Template Object Model

From mediawiki.org

Lets flesh out a basic HTML DOM templating interface here.

Requirements[edit]

  • Both a PHP and JS implementation
    • Resource loader needs to support loading templates
      • thoughts on speculative loading
      • also <template> elements in HTML5
    • tendency to move towards JS for client side (and later server-side) templating
  • if/else
  • array handling
    • foreach
    • detect an empty array
  • Template partials / transclusion
  • Ability to control HTML escaping (preferably with escaped output as the default)
    • Should be obvious to see what is escaped by looking at the template
    • Context sensitive escaping (attributes)
  • Extensible enough to accommodate MediaWiki i18n system
    • Should either be a custom implementation of the library or a predefined function/filter
  • Ensure well-balanced DOM throughout
  • Client-side library that has a small footprint (~20K or less)
  • should support visual editing (so no magic syntax in templates, only HTML, simplicity)

Interesting implementations[edit]

  • Distal -- Zope TAL in JS
  • Genshi -- cleaner than TAL, very close to what we are looking for, but Python implementation rather than JS
  • AngularJS -- attribute-based HTML templates compiled to code, reactive data binding with separate model, fully featured including sanitization etc
  • KnockoutJS -- single attribute-based (TAL-like) templating, reactive data binding
  • XHP -- FB XML literals in PHP; slow in Wikia testing, PHP only.
  • React -- pseudo DOM based, reactive data binding
  • Mustache -- Popular and simple text templating with minimalistic brace syntax.
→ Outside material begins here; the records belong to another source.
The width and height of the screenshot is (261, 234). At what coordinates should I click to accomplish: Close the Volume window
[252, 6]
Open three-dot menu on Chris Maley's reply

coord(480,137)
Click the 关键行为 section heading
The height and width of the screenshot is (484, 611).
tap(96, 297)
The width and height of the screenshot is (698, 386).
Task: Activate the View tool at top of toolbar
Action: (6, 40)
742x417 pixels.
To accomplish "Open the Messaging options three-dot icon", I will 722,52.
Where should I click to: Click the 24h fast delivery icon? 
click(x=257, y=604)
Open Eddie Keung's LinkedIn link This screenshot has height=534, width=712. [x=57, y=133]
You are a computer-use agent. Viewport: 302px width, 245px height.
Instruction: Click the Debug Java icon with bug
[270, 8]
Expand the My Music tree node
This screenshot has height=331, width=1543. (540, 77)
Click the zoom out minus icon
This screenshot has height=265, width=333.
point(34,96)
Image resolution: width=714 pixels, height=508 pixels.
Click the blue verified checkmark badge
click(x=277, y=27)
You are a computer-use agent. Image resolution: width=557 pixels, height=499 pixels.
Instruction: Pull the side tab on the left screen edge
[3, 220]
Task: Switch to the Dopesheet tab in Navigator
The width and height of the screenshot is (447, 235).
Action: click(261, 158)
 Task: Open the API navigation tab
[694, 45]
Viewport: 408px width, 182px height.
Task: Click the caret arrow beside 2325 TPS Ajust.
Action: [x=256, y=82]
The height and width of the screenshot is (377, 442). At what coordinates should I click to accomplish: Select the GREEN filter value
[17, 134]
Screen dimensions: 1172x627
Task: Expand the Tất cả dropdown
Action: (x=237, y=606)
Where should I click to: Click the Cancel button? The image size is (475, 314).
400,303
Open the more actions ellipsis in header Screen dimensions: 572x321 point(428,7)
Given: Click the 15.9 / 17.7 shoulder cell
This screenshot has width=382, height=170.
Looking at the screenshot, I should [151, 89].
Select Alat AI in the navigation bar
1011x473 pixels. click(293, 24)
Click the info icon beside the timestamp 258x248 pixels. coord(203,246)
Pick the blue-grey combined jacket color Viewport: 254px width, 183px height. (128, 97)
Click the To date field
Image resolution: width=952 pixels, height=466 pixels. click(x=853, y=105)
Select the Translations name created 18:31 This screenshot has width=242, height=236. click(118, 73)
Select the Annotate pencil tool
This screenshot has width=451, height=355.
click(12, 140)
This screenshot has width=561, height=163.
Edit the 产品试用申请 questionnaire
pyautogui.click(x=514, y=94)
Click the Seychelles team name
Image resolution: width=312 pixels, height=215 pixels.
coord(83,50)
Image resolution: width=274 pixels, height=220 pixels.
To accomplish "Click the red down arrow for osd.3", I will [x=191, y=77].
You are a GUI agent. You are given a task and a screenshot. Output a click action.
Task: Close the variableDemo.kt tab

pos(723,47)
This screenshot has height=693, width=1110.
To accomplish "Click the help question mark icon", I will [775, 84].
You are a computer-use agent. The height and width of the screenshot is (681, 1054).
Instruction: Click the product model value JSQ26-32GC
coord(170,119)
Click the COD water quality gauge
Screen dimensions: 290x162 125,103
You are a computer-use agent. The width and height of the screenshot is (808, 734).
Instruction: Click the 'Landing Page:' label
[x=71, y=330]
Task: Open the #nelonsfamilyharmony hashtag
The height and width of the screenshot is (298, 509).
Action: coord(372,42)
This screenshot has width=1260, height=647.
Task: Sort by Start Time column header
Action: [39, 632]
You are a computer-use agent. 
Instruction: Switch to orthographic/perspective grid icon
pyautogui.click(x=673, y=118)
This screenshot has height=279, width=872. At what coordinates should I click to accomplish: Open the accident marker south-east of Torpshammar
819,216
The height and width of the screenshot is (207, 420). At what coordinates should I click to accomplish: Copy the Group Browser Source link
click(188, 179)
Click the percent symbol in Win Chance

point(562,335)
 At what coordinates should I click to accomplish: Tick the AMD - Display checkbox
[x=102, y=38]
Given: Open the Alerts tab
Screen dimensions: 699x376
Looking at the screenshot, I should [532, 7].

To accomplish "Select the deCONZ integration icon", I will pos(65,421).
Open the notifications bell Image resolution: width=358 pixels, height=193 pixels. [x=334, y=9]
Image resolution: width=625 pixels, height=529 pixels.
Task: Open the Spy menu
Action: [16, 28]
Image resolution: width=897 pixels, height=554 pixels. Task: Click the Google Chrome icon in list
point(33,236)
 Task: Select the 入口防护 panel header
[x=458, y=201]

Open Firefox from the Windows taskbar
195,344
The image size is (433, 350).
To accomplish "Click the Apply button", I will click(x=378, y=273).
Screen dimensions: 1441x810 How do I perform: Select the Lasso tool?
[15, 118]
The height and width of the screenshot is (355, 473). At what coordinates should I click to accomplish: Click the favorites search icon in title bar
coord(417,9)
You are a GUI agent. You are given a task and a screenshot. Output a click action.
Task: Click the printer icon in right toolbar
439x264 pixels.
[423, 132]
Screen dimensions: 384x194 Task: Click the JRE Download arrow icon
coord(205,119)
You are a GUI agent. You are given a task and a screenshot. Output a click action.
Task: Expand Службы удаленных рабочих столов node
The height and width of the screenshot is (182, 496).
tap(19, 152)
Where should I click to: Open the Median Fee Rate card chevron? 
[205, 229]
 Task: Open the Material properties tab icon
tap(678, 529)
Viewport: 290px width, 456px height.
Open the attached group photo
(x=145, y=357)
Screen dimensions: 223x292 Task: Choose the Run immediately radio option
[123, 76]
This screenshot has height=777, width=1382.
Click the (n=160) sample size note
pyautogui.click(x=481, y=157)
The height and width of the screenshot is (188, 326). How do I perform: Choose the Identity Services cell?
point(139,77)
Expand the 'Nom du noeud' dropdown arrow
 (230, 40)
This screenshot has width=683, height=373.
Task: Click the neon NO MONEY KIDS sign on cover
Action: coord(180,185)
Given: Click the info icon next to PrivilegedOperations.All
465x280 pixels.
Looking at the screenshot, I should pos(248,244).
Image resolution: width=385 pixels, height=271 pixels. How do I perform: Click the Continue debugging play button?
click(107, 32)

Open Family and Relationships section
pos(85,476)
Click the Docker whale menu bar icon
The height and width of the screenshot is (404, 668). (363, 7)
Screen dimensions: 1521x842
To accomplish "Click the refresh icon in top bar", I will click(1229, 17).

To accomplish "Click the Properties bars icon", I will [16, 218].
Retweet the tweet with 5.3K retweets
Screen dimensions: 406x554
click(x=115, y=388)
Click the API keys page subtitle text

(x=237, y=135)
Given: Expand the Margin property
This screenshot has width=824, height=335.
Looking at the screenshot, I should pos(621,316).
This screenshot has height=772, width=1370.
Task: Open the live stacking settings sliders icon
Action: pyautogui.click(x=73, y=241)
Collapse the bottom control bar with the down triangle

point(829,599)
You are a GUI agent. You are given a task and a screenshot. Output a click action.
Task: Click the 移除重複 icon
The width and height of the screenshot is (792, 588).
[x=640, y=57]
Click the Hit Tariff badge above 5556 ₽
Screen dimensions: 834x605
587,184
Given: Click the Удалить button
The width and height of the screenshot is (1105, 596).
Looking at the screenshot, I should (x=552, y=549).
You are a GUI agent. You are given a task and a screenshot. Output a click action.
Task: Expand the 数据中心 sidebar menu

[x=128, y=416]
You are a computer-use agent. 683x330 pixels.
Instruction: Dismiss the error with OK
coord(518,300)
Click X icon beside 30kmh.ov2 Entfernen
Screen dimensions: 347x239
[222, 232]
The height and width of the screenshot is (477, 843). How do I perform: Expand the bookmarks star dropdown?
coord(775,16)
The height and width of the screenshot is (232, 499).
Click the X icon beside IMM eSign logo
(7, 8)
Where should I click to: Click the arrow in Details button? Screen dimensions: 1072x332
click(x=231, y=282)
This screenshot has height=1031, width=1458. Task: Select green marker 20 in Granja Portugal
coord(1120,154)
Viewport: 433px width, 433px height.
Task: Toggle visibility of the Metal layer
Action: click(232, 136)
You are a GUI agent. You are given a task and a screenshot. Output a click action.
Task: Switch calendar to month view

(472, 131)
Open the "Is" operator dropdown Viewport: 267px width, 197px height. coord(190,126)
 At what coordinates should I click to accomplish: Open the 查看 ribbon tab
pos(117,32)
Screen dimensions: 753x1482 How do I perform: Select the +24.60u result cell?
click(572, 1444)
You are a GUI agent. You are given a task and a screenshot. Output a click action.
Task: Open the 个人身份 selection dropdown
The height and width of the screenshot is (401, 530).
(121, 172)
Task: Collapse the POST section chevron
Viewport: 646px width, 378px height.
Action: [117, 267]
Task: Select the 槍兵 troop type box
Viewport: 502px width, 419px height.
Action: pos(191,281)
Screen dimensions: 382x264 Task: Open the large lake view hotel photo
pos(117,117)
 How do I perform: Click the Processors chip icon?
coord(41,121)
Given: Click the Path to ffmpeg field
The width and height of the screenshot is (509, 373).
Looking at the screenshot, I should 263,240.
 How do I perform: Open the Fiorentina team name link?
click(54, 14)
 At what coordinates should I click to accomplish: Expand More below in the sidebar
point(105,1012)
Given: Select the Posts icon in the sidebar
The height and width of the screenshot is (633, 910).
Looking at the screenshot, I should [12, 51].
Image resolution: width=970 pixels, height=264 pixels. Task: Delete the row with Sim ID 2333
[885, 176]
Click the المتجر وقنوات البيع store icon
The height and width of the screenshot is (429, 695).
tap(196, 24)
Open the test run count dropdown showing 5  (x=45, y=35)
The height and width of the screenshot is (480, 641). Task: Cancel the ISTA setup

Not DOM, so no attribute escaping, nesting guarantees etc.

Spec strawman[edit]

In uncompiled templates, we can use user-friendly and compact syntax similar to mustache [1]:

<ol t:if="links">
  <li t:for="link in links">
    <a href="{{link.url}}">
      {{link.title|maxlength:"20"|case:"upper"}}
    </a> posted by {{link.username}} at 
    {{link.time|fmt:"%x %X"}}
  </li>
</ol>
<span t:if="!links">No links were posted.</span>

Transclusion can be defined with this syntax:

<ol t:if="links">
  <li t:for="link in links">
    {{> link | {link:link, color:"green"} }}
  </li>
</ol>
<span t:if="!links">No links were posted.</span>

This calls the template 'link' via a possible 'link' controller. The 'link' template:

<span style="color: {{link.color}}">
  <a href="{{link.url}}">
      {{link.title|maxlength:"20"|case:"upper"}}
    </a> posted by {{link.username}} at 
    {{link.time|fmt:"%x %X"}}
</span>

For visual editing, this can be de-sugared to a pure XHTML+RDFa template by replacing the brace syntax with elements and attributes suitable for visual editing:

<ol typeof="t:if" data-mw='{"if":"links"}'>
  <li typeof="t:for" data-mw='{"src":"link in links"}'>
    <a typeof="t:attribs" href="http://example.org" data-mw='{"attribs":[["href":"link.url"]]}'>
      <span typeof="t:txt" data-mw='{"src":"link.title","maxlength":20,case:"upper"}'>Example link</span>
    </a>
    posted by <span typeof="t:txt" data-mw='{"src":"link.username"}'>Paul</span> at 
    <span typeof="t:txt" data-mw='{"src":"link.time","fmt":"%x %X"}'>03/12/14 22:20:12</span>
  </li>
</ol>
<span typeof="t:if" data-mw='{"if":"!links"}'>No links were posted.</span>

Expressions[edit]

  • data references in dot and [] notation: item.url and array[0] or array["."]
  • iteration in <t:for>: item in array, k, v of object or key of object[2]
  • arithmetic: +-*/%
  • (in)equality predicates: < > == >= <=[3]
  • logical negation/and/or, parenthesis: ! and or ( )[4]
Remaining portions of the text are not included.